§ About this exercise:
Edit the entries from the line with "The width and height of the screenshot is (1920, 1440)." to the line with "center [1672, 422]." by replacing "width and height" with "size" and changing nothing else.

§ Supplied material:
=== Begin Enclosure ===

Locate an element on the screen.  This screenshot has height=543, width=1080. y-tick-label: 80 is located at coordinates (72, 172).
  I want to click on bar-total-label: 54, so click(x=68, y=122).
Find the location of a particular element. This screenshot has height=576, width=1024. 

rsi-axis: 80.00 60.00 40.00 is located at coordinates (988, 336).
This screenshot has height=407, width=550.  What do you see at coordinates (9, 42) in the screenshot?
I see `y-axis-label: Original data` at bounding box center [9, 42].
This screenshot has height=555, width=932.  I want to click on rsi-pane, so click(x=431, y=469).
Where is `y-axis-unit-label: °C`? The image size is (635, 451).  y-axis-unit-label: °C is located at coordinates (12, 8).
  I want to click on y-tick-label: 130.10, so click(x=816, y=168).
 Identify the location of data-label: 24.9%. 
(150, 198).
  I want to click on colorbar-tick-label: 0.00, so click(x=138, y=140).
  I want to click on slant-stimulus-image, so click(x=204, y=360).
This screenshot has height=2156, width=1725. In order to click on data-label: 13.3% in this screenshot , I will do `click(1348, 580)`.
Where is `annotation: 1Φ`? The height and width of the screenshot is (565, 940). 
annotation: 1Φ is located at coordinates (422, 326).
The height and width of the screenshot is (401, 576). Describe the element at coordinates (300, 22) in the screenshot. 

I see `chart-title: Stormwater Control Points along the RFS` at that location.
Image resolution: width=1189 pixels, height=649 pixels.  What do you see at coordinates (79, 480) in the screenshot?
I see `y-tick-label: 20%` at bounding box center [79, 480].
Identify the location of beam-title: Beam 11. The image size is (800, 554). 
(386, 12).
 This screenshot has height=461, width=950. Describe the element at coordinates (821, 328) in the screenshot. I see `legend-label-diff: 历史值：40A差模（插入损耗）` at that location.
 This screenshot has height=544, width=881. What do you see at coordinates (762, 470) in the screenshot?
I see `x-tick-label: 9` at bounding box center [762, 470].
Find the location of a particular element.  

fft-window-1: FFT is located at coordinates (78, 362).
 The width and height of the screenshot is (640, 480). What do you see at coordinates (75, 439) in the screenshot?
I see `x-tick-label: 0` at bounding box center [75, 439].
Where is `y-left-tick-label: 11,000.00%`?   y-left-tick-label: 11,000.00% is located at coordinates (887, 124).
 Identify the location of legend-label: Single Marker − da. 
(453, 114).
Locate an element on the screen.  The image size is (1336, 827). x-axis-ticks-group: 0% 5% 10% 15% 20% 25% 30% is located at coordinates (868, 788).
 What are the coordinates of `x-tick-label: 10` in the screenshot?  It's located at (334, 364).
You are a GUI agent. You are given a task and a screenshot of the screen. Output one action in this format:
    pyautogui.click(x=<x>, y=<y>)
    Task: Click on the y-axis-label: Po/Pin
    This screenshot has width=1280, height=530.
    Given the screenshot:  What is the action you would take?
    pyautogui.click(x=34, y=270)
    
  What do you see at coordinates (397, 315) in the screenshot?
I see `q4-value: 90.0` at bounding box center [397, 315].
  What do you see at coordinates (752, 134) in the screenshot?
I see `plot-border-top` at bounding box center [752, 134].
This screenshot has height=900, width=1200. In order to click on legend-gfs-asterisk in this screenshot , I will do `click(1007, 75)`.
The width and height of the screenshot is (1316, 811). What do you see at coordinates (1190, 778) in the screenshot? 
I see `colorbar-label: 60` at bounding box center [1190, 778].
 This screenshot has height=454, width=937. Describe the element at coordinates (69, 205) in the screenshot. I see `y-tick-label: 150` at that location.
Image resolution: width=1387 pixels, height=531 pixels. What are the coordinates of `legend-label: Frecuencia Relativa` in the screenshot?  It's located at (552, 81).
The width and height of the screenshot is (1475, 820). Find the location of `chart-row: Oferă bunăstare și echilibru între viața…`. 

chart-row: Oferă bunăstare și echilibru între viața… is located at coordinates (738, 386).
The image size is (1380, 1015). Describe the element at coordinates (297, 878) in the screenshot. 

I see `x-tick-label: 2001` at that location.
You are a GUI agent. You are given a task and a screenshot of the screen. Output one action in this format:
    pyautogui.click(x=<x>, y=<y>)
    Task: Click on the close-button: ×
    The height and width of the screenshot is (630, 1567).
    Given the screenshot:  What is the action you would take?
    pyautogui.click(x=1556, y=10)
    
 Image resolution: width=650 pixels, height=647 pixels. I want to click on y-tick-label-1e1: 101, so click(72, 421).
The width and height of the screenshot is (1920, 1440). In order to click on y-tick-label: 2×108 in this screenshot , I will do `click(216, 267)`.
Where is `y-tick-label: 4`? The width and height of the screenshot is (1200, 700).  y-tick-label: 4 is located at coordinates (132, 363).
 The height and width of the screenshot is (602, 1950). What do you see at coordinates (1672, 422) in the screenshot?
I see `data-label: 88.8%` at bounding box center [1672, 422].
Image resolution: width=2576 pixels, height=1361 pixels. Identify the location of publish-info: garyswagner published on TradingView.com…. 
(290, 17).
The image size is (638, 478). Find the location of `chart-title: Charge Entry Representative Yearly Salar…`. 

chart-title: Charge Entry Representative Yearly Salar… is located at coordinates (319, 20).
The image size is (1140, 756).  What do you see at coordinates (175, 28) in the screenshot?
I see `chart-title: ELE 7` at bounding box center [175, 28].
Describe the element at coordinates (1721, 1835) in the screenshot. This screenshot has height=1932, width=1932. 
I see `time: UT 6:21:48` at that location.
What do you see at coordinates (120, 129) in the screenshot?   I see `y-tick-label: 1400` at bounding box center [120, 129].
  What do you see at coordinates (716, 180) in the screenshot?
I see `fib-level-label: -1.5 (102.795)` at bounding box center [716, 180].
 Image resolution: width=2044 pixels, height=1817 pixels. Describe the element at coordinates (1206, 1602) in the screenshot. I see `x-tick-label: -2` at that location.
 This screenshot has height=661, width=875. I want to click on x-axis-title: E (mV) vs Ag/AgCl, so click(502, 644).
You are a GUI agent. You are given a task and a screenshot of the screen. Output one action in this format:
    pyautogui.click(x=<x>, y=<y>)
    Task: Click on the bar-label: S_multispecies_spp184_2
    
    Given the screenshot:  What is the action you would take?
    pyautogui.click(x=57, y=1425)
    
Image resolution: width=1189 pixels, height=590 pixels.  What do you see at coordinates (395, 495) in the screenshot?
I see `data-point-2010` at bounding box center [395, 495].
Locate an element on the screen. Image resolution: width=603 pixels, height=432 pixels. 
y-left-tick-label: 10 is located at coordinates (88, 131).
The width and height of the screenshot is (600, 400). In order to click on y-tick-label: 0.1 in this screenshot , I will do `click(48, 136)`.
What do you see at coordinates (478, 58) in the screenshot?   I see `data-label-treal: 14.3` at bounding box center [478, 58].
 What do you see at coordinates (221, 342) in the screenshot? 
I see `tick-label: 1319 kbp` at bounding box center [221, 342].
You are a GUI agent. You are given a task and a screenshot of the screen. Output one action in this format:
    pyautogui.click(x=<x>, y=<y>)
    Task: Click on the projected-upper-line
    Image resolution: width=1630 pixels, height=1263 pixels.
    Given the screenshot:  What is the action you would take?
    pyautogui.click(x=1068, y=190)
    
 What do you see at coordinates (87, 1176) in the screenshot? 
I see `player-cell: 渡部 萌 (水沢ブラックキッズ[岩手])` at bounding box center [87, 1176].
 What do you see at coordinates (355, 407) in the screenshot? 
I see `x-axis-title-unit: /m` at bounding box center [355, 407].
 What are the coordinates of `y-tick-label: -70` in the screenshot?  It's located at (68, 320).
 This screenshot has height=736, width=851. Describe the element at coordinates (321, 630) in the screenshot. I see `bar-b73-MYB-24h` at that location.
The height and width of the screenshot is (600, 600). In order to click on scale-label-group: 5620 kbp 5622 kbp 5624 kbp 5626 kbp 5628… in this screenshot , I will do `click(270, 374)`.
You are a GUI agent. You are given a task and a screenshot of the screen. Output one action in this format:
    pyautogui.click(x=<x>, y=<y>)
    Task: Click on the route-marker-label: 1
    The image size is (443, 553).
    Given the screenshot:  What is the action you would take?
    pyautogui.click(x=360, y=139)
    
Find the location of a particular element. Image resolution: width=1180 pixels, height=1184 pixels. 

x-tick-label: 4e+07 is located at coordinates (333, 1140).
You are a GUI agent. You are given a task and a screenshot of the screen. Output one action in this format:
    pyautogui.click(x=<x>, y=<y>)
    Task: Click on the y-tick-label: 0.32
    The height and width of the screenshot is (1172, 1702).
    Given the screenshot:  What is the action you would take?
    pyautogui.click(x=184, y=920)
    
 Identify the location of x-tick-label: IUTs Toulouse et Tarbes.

=== End Enclosure ===

§ Answer to the exercise:
The size of the screenshot is (1920, 1440). In order to click on y-tick-label: 2×108 in this screenshot , I will do `click(216, 267)`.
Where is `y-tick-label: 4`? The size of the screenshot is (1200, 700).  y-tick-label: 4 is located at coordinates (132, 363).
 The height and width of the screenshot is (602, 1950). What do you see at coordinates (1672, 422) in the screenshot?
I see `data-label: 88.8%` at bounding box center [1672, 422].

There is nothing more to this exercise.